Illalu is a 1940 Telugu-language drama film directed by Gudavalli Ramabrahmam.

==Plot==
Murthy (Umamaheswara Rao) is married to Indira (Kanachanamala) and they live happily. Subsequently, he falls in love with Leela (Lakshmi Rajyam), an educated and sophisticated lady. He brings her home as his second wife, making Indira unhappy. However Indira performs her duties as the devoted housewife on one side and wins over her husband with patience and perseverance. Finally Indira emerges successful and they lived happily.

==Cast==

| Actor / Actress | Character |
|---|---|
| V. Umamaheswara Rao | Murthy |
| Kanchanamala | Indira, wife of Murthy |
| Lakshmi Rajyam | Leela |
| S. Rajeswara Rao | Madhu |
| R. Balasaraswathi Devi | Sarala, wife of Madhu |
| S. Varalakshmi |  |
| P. Suribabu | Radio artist |

==Soundtrack==

There are some melodious songs written by Tapi Dharma Rao.
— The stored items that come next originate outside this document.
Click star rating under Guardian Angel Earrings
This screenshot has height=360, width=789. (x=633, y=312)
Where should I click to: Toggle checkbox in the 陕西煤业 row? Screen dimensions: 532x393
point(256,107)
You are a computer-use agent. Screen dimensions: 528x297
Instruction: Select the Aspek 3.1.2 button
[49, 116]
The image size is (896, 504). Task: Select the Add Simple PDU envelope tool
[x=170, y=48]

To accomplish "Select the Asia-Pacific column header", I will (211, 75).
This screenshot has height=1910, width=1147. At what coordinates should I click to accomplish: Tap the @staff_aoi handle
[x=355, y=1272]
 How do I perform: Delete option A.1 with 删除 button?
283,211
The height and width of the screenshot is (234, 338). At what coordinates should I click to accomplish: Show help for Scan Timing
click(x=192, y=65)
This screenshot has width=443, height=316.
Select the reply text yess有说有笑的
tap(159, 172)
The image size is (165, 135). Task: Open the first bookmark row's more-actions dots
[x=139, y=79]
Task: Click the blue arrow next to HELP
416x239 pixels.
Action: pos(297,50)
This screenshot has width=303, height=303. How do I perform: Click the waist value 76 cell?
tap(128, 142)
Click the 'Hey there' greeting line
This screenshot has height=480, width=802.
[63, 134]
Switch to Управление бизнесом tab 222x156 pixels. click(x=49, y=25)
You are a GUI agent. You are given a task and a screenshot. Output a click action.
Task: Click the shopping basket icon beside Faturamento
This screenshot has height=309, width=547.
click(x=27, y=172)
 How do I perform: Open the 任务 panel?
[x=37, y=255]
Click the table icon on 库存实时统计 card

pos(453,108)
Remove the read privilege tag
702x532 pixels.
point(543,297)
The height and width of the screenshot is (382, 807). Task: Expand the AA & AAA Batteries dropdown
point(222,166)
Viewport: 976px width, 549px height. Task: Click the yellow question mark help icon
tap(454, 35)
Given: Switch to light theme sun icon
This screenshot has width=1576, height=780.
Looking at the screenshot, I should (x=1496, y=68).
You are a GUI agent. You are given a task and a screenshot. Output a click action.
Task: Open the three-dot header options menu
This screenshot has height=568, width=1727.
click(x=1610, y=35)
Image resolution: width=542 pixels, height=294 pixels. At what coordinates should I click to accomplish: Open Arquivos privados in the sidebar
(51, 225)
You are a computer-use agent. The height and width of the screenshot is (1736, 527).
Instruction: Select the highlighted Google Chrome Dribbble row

Music is scored by S. Rajeswara Rao.
1. "Dina Dinamu Papadni Deevinchipondi Devalokamuloni Devathallaara" (Singer: Kanchanamala)
2. "Jalavihagaali Gaana Vinoda" (Singers: Umamaheswara Rao and Lakshmi Rajyam)
3. "Kavyapaanamu Chesi Kaipekkinaane" (Singers: Rajeswara Rao and Balasaraswati)
4. "Koyilokasari Vachi Koosi Poyane" (Singer: S. Varalakshmi)
5. "Neepai Mohamuno Krishna Nilupagalemoyi Krishna" (Singers: P. Suribabu and S. Varalakshmi)
6. "Suma Komala Kanulela Kala Kaadanuma Bala" (Singers: Rajeswara Rao and Balasaraswati)

==Box office==
- It was a hit in those days, resulting in production of many films with similar concept.